Zum einen gehört der Begriff des Ermessens zur rechtlichen Beurteilung. Ist ein Bescheid mit einem - materiellen - Ermessensfehler (Ermessensmißbrauch oder Ermessensüberschreitung, vgl. dazu Walter-Mayer, Grundriß des österreichischen Bundesverfassungsrechtes7, Rz 1015) behaftet, so liegt eine inhaltliche Rechtswidrigkeit des Bescheides vor (vgl. Dolp, Die Verwaltungsgerichtsbarkeit3, 576, und die dort genannte Rechtsprechung).

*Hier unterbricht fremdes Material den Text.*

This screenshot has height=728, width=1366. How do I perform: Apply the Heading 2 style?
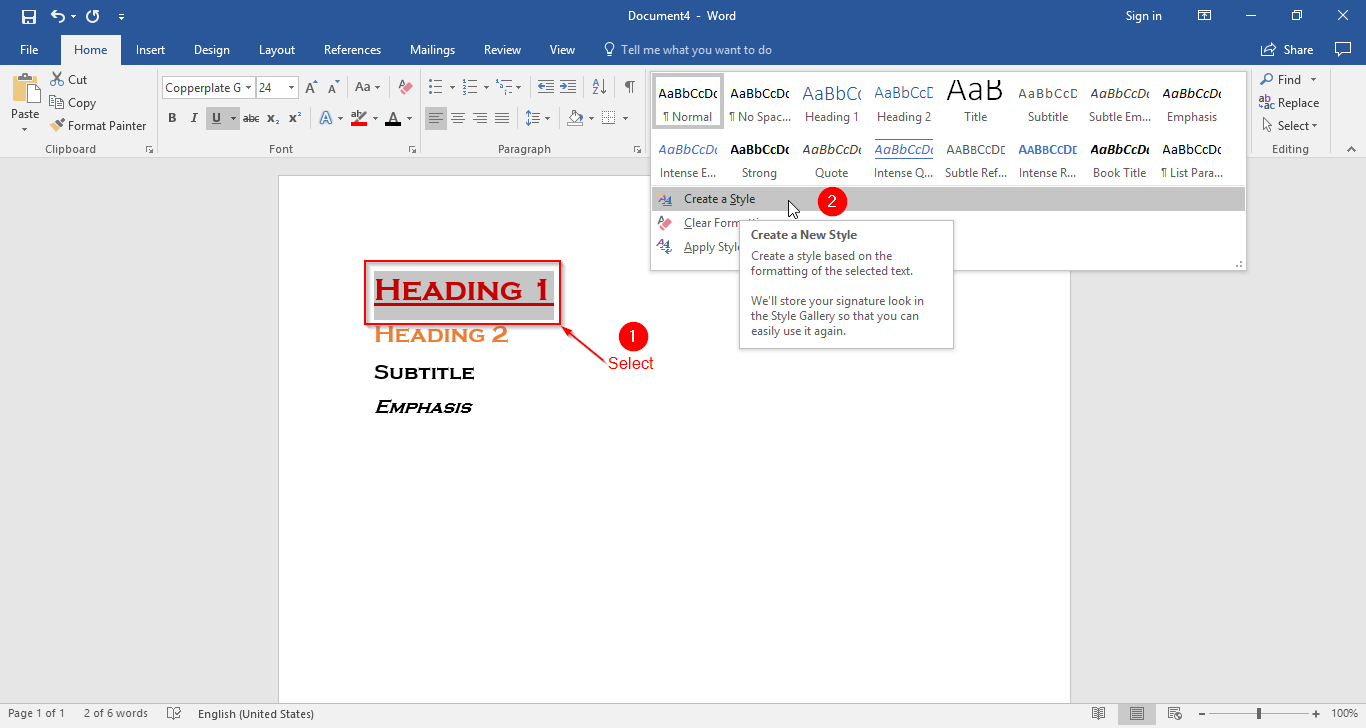(903, 100)
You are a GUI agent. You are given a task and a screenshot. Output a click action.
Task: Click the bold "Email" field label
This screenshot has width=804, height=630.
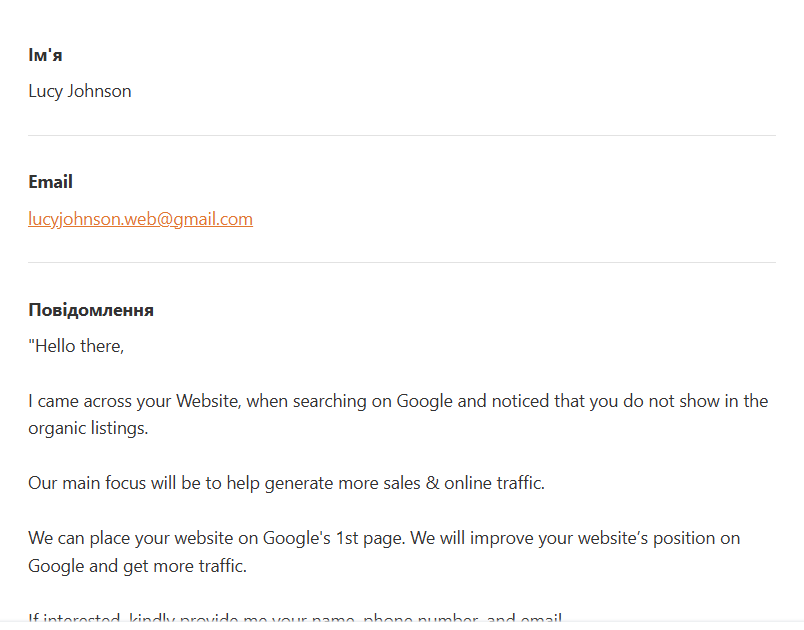pos(50,182)
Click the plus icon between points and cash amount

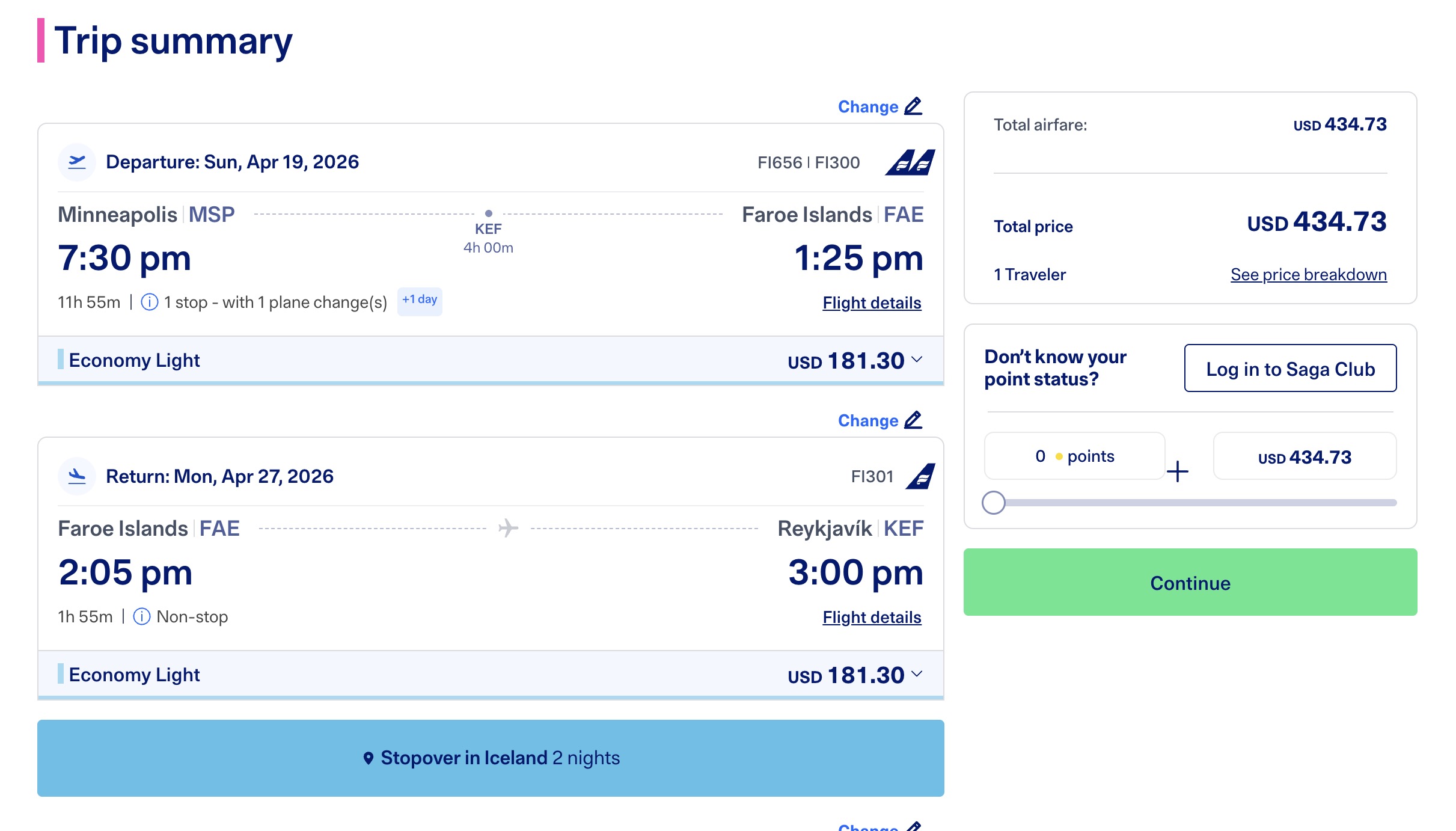(1178, 472)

Zum anderen ist der Abgabenbehörde bei der Vollziehung des § 10 BewG, der in seinem Abs. 1 den gemeinen Wert als grundsätzlichen Bewertungsmaßstab normiert und in den Abs. 2 und 3 Bestimmungen über die Ermittlung eines solchen gemeinen Wertes enthält, keineswegs ein freies Ermessen eingeräumt. Vielmehr handelt es sich bei dem im § 10 BewG näher geregelten gemeinen Wert um einen unbestimmten Gesetzesbegriff, bei dessen Auslegung die Behörde nicht mit Fragen des Ermessens zu tun hat (vgl. Klecatsky-Morscher, Das österreichische Bundesverfassungsrecht MGA3, E 41 zu Art. 18 B-VG).

Die weiters in der Beschwerde aufgestellte Behauptung, es habe sich bei dem erzielten Kaufpreis für die Schallplattensammlung um einen "Liebhaberpreis" gehandelt, wird nicht näher begründet. Es trifft zwar zu, daß nach § 10 Abs. 2 Satz 3 BewG 1955 bei der Ermittlung des gemeinen Wertes ungewöhnliche oder persönliche Verhältnisse nicht zu berücksichtigen sind. Solche ungewöhnlichen oder persönlichen Verhältnisse wurden aber von der Beschwerdeführerin nicht einmal behauptet, entsprechend belegte Ausführungen über solche Verhältnisse wären schon deswegen erforderlich gewesen, weil es sich beim Erwerber der Sammlung um die Republik Österreich gehandelt hat. Wenn die belangte Behörde auf Grund des tatsächlichen Verkaufes der Sammlung und unter Bedachtnahme auf das Schätzungsgutachten der Österreichischen Akademie der Wissenschaften die Ermittlung des Wertes der gesamten in Rede stehenden Sammlung mit lediglich S 1,000.000,-- durch die Abgabenbehörde zweiter Instanz als inhaltlich rechtswidrig beurteilt hat, so hat sie das Gesetz richtig angewendet.

Auch aus der von der Beschwerdeführerin gegen den angefochtenen Bescheid ins Treffen geführten Bestimmung des § 299 Abs. 3 BAO ist für ihren Standpunkt nichts zu gewinnen:

Diese einschränkende Bestimmung betrifft lediglich Entscheidungen eines Berufungssenates. Einem Berufungssenat obliegt die Entscheidung über Berufungen allein in den im § 260 Abs. 2 BAO taxativ angeführten Fällen. In der genannten Bestimmung sind Berufungen gegen Erbschaftssteuerbescheide nicht enthalten. Bei der durch den angefochtenen Bescheid aufgehobenen Berufungsentscheidung handelte es sich somit nicht um eine Entscheidung eines Berufungssenates, sodaß § 299 Abs. 3 BAO im Beschwerdefall nicht zur Anwendung kommt.

Da somit bereits der Inhalt der Beschwerde erkennen ließ, daß die von der Beschwerdeführerin behauptete Rechtsverletzung nicht vorliegt, war sie ohne weiteres Verfahren in nichtöffentlicher Sitzung als unbegründet abzuweisen, wobei diese Entscheidung in einem gemäß § 12 Abs. 1 Z. 2 VwGG gebildeten Senat getroffen werden konnte.